Winter On Fire: Ukraine’s Fight for Freedom

By Tim McEown

Mailed on February 10, 2016

Stamp image Air
StarStarStarStarEmpty Star

Dear Ukrainian Youth
Heroes of Winter On Fire: Ukraine’s Fight for Freedom

Dear Ukrainian Youth,

Normally I’m suspicious of large groups of pale young people gathering together to subvert what they see as a repressive regime. Too often—in a North American context at least—such an insurgency is embodied by Oberlin college students boycotting the campus cafeteria, because they believe serving General Tso’s chicken is a type of cultural appropriation.

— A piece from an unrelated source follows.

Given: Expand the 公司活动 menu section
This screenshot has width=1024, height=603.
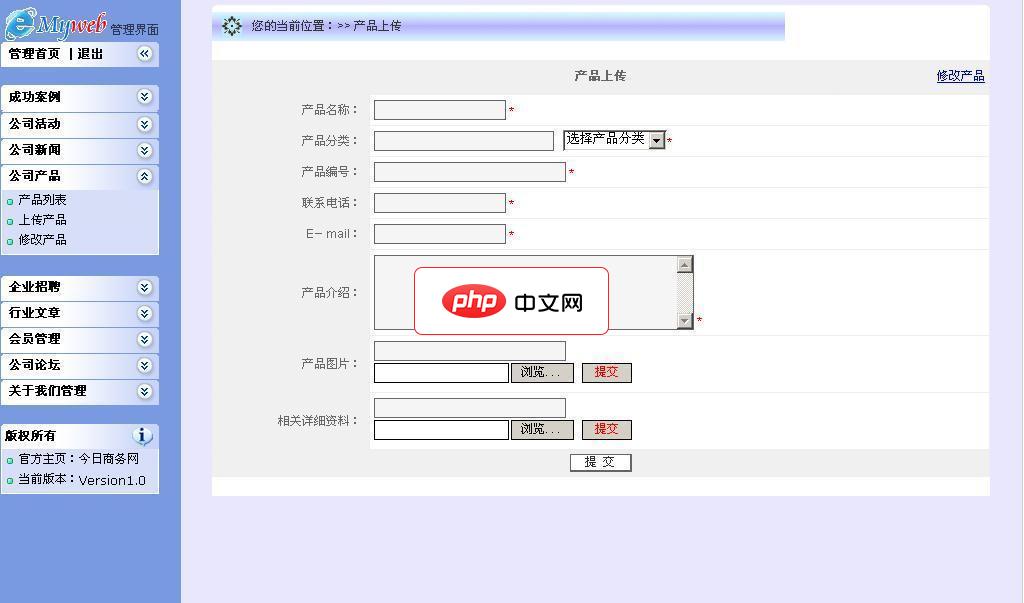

But in your case, there’s no doubting the righteousness of your cause or the courage you have shown in the face of real adversity. As with the recent Arab Spring (so starkly portrayed in the documentary The Square—a direct antecedent to Winter On Fire) this is the story of a populist uprising, largely propelled by politically engaged university students. Like the Tiananmen Square protests in 1989 or the Paris riots of 1968, these spontaneous, populist revolutions were in response to politically repressive (or otherwise unresponsive) regimes. All of these movements also began as small, student lead protests, but soon engaged a much broader coalition, from former soldiers, to union members and then schoolteachers, clergy and finally, just plain folks.

Both the Arab Spring and the Ukrainian uprising share one significant difference from both Tiananmen and the ’68 riots: they were largely facilitated by social media platforms like facebook and twitter. This made coordination of protests much more efficient as well as allowing for the widespread dissemination of video. This footage, often shot on mobile phones and mini-cams, was effective in demonstrating how disproportionate and brutal the government response was to what were initially peaceful protests, not to mention providing an enormous reservoir of primary material for the filmmakers.

Much of Winter on Fire revolves around this primary footage, which is interlaced with after the fact interviews with various participants—and these interviews are often shot in the same locations as the events they are describing. As a documentary Winter On Fire also makes clever use of graphics, specifically CGI maps that help paint a remarkably lucid picture of the geography in question. These maps are effective in helping describe what was a fluid set of circumstances—significant events would occur simultaneously, in complicated urban environments, and they are presented here in a way that was remarkably useful in understanding the larger narrative.

This documentary has an obvious bias and if someone is interested in a more complete understanding of the appallingly complicated clusterfuck that is European-Ukrainian-Russian relations, Winter on Fire is probably more useful as supplemental material than as a primary source. Still, most western viewers will likely side with the protesters. There is a rare kind of clarity to the issues in question, and some of the footage is both horrifying and inspiring: unarmed protesters, often carrying makeshift metal shields, being attacked by government snipers—yet still continuing to move forward. Kids of fourteen or fifteen dressed in makeshift armor, cooking pot helmets and sheets of metal used as ersatz bulletproof vests, all looking like they came from an illustrated version of Alice In Wonderland.

The interviews themselves are filled with real characters. There’s a Muslim cleric who looks like an accountant from Des Moines, an Orthodox priest who I’m not sure is old enough to shave, and a crusty, Andy Rooney-looking, left-leaning, Ukrainian academic who accuses the regime of having “unleashed a bacchanalia of dictatorship”. Winter on Fire is, by turns, an oddly giddy and sometimes tragically serious film. But the real centerpiece is you, the university and high school students that started the whole thing. Engaged, committed, well informed, and serious about your (and your children’s) future, you saw the promise of European economic and cultural membership, and chose, at great risk, and often with mortal consequence, to defy the governments attempts to link the Ukraine with Russia.

To see that kind of commitment is a substantial slap in the face to the surface level and self-interested squalling that often passes for political speech in North America. And it’s particularly damning in contrast with the kind of stupidities that seem to occupy a particular white, upper-middle-class segment of our universities. There is a lot to admire in this film, but nothing more so than kids like you who care enough about abstract concepts like democracy and free speech to risk life and limb in support of them.